Aun así, supongamos que tiene sentido plantear legalmente que la única vía para reconocer y proteger a las personas transexuales (que, probablemente, no lleguen al 1% de la población) sea decretar la elección libre e irrestricta de sexo para toda la población. Las connotaciones de todo tipo que connotaría una decisión de ese tipo (morales, culturales, sociológicas, económicas, incluso administrativas) y la necesidad de que la sociedad digiera algo que subvierte desde la raíz creencias atávicas de siglos son incompatibles con los apresuramientos legislativos del partido promotor de la iniciativa (Podemos) y de su acompañante necesario en esta aventura (el partido de Sánchez).
Si esto fuera algo más que un brindis al sol, debería exigirse más bien lo contrario: un estudio reposado de la medida desde todos los ángulos, un amplio debate social (a ser posible, en términos comprensibles), la participación de los expertos en todas la áreas afectadas por la medida —empezando por los científicos y los juristas— y una preparación cuidadosa de su puesta en práctica. Además de intentar un amplio consenso político e institucional para evitar que un simple cambio de mayoría suponga la inmediata derogación de la norma cuando ya haya producido efectos irreversibles en la vida de muchas personas.
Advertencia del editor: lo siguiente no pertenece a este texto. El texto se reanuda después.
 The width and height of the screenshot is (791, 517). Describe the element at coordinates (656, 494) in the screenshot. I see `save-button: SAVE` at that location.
No se declara el fin de los sexos exclusivamente para justificar un ministerio, ni se parte por la mitad algo tan serio como el movimiento feminista por una cuestión de hegemonía política en algo que debería ser esencialmente transversal. La razón que, a mi juicio, asiste a Carmen Calvo en su crítica al proyecto de ley (aprobado por un Consejo de Ministros en el que ella participó) la perdió con aquel nefando “no, bonita, no” con el que pretendió firmarse a sí misma y a las de su 'lobby' un título de propiedad exclusiva y excluyente sobre la causa de la igualdad.
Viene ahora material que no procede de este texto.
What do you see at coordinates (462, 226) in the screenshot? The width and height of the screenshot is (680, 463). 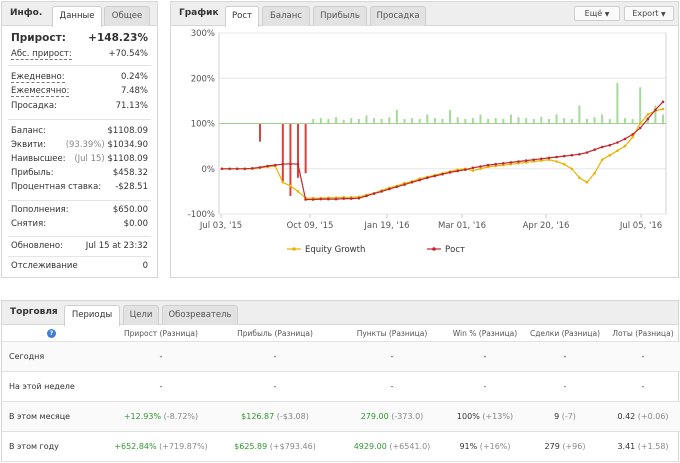 I see `x-tick-label: Mar 01, '16` at bounding box center [462, 226].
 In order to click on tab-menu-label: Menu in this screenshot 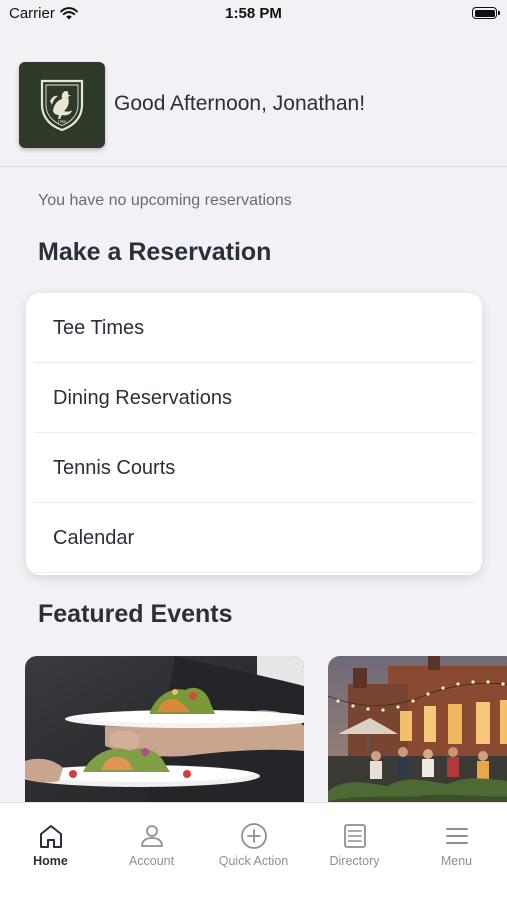, I will do `click(456, 861)`.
Puede defenderse con argumentos consistentes —aunque no se compartan— la indiferenciación sexual en el orden jurídico. Sin duda, es un asunto importante. Lo que no hay forma de sostener, en el momento que vivimos, es que eso tenga que ser tramitado precisamente ahora por la vía de urgencia, cercenando el debate y la posibilidad real de introducir objeciones, enmiendas y matices. Salvo que se trate únicamente de aprovechar que te entregaron un ministerio durante una temporada para crear un hecho consumado que te permita al menos levantar una bandera en la próxima campaña electoral.
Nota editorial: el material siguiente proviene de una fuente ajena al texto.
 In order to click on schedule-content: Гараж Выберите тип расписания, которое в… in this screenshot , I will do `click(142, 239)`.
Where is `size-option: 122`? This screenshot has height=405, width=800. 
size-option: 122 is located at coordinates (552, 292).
No es Podemos quien tiene el problema (ellos saben mejor que nadie que están de paso en el poder), sino Sánchez. Si finalmente se traga esta píldora por tener la fiesta en paz con el socio, someterá a su base electoral, una vez más, a una digestión problemática. Abrirá un foco peligroso de tensión en uno de los escasísimos espacios de su partido que aún no ha logrado convertir en camposanto. Y terminará de confirmar que es ideológicamente omnívoro: come de todo lo que le permita ir tirando, hasta que se rompa la cuerda (la cordura se perdió hace tiempo).
Tomo prestada esta aclaración lexicosemántica del Diccionario Panhispánico de Dudas, una obra consensuada por las 22 academias de la lengua existentes en otros tantos países de habla hispana. Por algún motivo sospechoso, las cuestiones más esquinadas del debate público se oscurecen deliberadamente con la introducción masiva de lenguajes codificados, jerigonzas indescifrables para el común de los mortales, neologismos traicioneros y puñaladas traperas a la sintaxis. Sucede cuando se priva al idioma de su función primigenia de instrumento de comunicación para convertirlo en lo contrario: un parapeto destinado a bloquear la comprensión de aquello que, si se expresara con claridad, resultaría inasumible para la mayoría.